_ASSIGNMENT_
Could you restate all of the entries, word for word?

Saved entries
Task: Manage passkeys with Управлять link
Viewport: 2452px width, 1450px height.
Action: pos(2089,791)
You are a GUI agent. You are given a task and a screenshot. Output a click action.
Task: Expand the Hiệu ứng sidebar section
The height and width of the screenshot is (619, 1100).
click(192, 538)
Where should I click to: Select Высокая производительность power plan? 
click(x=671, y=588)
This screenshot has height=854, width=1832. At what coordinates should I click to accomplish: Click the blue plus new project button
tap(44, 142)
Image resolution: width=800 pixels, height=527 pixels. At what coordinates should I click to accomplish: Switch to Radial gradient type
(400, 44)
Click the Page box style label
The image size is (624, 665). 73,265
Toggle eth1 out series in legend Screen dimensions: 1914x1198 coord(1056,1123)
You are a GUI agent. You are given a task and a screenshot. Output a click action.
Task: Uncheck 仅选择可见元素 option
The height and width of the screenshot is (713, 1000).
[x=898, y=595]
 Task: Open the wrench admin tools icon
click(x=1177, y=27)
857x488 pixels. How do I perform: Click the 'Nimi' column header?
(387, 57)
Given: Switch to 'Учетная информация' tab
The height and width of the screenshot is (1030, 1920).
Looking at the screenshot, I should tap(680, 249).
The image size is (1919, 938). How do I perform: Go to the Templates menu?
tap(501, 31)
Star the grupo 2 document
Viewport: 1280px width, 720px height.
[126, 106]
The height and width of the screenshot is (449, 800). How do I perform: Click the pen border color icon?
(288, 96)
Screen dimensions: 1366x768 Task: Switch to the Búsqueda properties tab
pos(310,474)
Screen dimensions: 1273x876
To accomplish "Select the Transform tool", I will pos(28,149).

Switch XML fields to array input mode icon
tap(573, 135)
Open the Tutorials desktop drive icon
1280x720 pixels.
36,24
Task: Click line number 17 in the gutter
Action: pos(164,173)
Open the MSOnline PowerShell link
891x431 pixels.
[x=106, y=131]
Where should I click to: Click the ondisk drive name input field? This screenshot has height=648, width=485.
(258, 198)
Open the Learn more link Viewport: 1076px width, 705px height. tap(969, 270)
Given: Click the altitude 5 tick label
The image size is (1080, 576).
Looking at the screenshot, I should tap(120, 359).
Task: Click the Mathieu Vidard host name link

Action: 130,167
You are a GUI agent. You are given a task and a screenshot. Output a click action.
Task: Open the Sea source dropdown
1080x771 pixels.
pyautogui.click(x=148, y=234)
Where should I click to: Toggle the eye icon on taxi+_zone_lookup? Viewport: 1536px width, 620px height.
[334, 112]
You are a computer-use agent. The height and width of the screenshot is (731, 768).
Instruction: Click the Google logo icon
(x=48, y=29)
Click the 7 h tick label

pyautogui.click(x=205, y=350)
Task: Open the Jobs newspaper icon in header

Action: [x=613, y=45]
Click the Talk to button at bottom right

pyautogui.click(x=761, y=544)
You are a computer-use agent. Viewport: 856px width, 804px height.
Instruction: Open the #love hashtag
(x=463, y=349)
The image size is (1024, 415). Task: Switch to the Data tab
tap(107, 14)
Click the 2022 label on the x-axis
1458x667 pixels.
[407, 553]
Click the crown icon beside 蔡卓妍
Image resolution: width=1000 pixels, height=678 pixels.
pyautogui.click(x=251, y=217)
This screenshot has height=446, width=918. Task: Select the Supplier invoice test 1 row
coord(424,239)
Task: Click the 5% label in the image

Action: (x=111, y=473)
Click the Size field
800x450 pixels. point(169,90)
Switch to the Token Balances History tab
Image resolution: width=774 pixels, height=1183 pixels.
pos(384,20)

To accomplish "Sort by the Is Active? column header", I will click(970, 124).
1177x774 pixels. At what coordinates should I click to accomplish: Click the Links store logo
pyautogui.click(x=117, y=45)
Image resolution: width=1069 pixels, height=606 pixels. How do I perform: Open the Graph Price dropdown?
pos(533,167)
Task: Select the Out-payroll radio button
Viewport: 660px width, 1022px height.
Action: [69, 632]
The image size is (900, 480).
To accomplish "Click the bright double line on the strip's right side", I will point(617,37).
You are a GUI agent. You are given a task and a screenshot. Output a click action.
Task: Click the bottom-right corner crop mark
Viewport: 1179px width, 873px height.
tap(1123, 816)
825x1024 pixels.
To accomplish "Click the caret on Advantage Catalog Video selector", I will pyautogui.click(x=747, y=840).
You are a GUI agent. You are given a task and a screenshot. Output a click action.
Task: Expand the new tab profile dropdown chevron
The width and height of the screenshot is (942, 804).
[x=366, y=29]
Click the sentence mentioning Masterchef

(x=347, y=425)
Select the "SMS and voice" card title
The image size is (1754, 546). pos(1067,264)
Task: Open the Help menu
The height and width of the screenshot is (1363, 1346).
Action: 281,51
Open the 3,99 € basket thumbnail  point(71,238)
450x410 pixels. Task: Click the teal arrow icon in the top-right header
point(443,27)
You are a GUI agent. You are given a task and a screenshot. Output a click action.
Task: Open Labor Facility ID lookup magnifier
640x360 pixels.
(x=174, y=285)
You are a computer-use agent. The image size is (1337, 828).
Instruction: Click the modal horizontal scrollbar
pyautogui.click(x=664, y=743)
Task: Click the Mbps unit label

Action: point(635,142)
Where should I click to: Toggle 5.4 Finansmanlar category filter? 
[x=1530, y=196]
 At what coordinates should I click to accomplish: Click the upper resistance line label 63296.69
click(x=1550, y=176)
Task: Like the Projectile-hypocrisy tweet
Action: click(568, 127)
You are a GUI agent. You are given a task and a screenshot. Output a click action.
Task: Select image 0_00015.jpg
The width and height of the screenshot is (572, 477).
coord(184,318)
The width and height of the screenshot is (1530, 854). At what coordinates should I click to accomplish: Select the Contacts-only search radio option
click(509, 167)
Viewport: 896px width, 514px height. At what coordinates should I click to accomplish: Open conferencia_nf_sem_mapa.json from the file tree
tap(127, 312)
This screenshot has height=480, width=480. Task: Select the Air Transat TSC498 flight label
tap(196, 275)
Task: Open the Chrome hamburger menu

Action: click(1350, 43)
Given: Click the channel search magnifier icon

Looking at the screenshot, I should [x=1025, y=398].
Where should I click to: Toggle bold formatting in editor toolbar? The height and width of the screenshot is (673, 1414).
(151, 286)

_EXERCISE RESULT_
Task: Manage passkeys with Управлять link
Viewport: 2452px width, 1450px height.
Action: pos(2089,791)
You are a GUI agent. You are given a task and a screenshot. Output a click action.
Task: Expand the Hiệu ứng sidebar section
The height and width of the screenshot is (619, 1100).
click(192, 538)
Where should I click to: Select Высокая производительность power plan? 
click(x=671, y=588)
This screenshot has height=854, width=1832. At what coordinates should I click to accomplish: Click the blue plus new project button
tap(44, 142)
Image resolution: width=800 pixels, height=527 pixels. At what coordinates should I click to accomplish: Switch to Radial gradient type
(400, 44)
Click the Page box style label
The image size is (624, 665). 73,265
Toggle eth1 out series in legend Screen dimensions: 1914x1198 coord(1056,1123)
You are a GUI agent. You are given a task and a screenshot. Output a click action.
Task: Uncheck 仅选择可见元素 option
The height and width of the screenshot is (713, 1000).
[x=898, y=595]
 Task: Open the wrench admin tools icon
click(x=1177, y=27)
857x488 pixels. How do I perform: Click the 'Nimi' column header?
(387, 57)
Given: Switch to 'Учетная информация' tab
The height and width of the screenshot is (1030, 1920).
Looking at the screenshot, I should tap(680, 249).
The image size is (1919, 938). How do I perform: Go to the Templates menu?
tap(501, 31)
Star the grupo 2 document
Viewport: 1280px width, 720px height.
[126, 106]
The height and width of the screenshot is (449, 800). How do I perform: Click the pen border color icon?
(288, 96)
Screen dimensions: 1366x768 Task: Switch to the Búsqueda properties tab
pos(310,474)
Screen dimensions: 1273x876
To accomplish "Select the Transform tool", I will pos(28,149).

Switch XML fields to array input mode icon
tap(573, 135)
Open the Tutorials desktop drive icon
1280x720 pixels.
36,24
Task: Click line number 17 in the gutter
Action: pos(164,173)
Open the MSOnline PowerShell link
891x431 pixels.
[x=106, y=131]
Where should I click to: Click the ondisk drive name input field? This screenshot has height=648, width=485.
(258, 198)
Open the Learn more link Viewport: 1076px width, 705px height. tap(969, 270)
Given: Click the altitude 5 tick label
The image size is (1080, 576).
Looking at the screenshot, I should tap(120, 359).
Task: Click the Mathieu Vidard host name link

Action: 130,167
You are a GUI agent. You are given a task and a screenshot. Output a click action.
Task: Open the Sea source dropdown
1080x771 pixels.
pyautogui.click(x=148, y=234)
Where should I click to: Toggle the eye icon on taxi+_zone_lookup? Viewport: 1536px width, 620px height.
[334, 112]
You are a computer-use agent. The height and width of the screenshot is (731, 768).
Instruction: Click the Google logo icon
(x=48, y=29)
Click the 7 h tick label

pyautogui.click(x=205, y=350)
Task: Open the Jobs newspaper icon in header

Action: [x=613, y=45]
Click the Talk to button at bottom right

pyautogui.click(x=761, y=544)
You are a computer-use agent. Viewport: 856px width, 804px height.
Instruction: Open the #love hashtag
(x=463, y=349)
The image size is (1024, 415). Task: Switch to the Data tab
tap(107, 14)
Click the 2022 label on the x-axis
1458x667 pixels.
[407, 553]
Click the crown icon beside 蔡卓妍
Image resolution: width=1000 pixels, height=678 pixels.
pyautogui.click(x=251, y=217)
This screenshot has height=446, width=918. Task: Select the Supplier invoice test 1 row
coord(424,239)
Task: Click the 5% label in the image

Action: (x=111, y=473)
Click the Size field
800x450 pixels. point(169,90)
Switch to the Token Balances History tab
Image resolution: width=774 pixels, height=1183 pixels.
pos(384,20)

To accomplish "Sort by the Is Active? column header", I will click(970, 124).
1177x774 pixels. At what coordinates should I click to accomplish: Click the Links store logo
pyautogui.click(x=117, y=45)
Image resolution: width=1069 pixels, height=606 pixels. How do I perform: Open the Graph Price dropdown?
pos(533,167)
Task: Select the Out-payroll radio button
Viewport: 660px width, 1022px height.
Action: [69, 632]
The image size is (900, 480).
To accomplish "Click the bright double line on the strip's right side", I will point(617,37).
You are a GUI agent. You are given a task and a screenshot. Output a click action.
Task: Click the bottom-right corner crop mark
Viewport: 1179px width, 873px height.
tap(1123, 816)
825x1024 pixels.
To accomplish "Click the caret on Advantage Catalog Video selector", I will pyautogui.click(x=747, y=840).
You are a GUI agent. You are given a task and a screenshot. Output a click action.
Task: Expand the new tab profile dropdown chevron
The width and height of the screenshot is (942, 804).
[x=366, y=29]
Click the sentence mentioning Masterchef

(x=347, y=425)
Select the "SMS and voice" card title
The image size is (1754, 546). pos(1067,264)
Task: Open the Help menu
The height and width of the screenshot is (1363, 1346).
Action: 281,51
Open the 3,99 € basket thumbnail  point(71,238)
450x410 pixels. Task: Click the teal arrow icon in the top-right header
point(443,27)
You are a GUI agent. You are given a task and a screenshot. Output a click action.
Task: Open Labor Facility ID lookup magnifier
640x360 pixels.
(x=174, y=285)
You are a computer-use agent. The image size is (1337, 828).
Instruction: Click the modal horizontal scrollbar
pyautogui.click(x=664, y=743)
Task: Click the Mbps unit label

Action: point(635,142)
Where should I click to: Toggle 5.4 Finansmanlar category filter? 
[x=1530, y=196]
 At what coordinates should I click to accomplish: Click the upper resistance line label 63296.69
click(x=1550, y=176)
Task: Like the Projectile-hypocrisy tweet
Action: click(568, 127)
You are a GUI agent. You are given a task and a screenshot. Output a click action.
Task: Select image 0_00015.jpg
The width and height of the screenshot is (572, 477).
coord(184,318)
The width and height of the screenshot is (1530, 854). At what coordinates should I click to accomplish: Select the Contacts-only search radio option
click(509, 167)
Viewport: 896px width, 514px height. At what coordinates should I click to accomplish: Open conferencia_nf_sem_mapa.json from the file tree
tap(127, 312)
This screenshot has height=480, width=480. Task: Select the Air Transat TSC498 flight label
tap(196, 275)
Task: Open the Chrome hamburger menu

Action: click(1350, 43)
Given: Click the channel search magnifier icon

Looking at the screenshot, I should [x=1025, y=398].
Where should I click to: Toggle bold formatting in editor toolbar? The height and width of the screenshot is (673, 1414).
(151, 286)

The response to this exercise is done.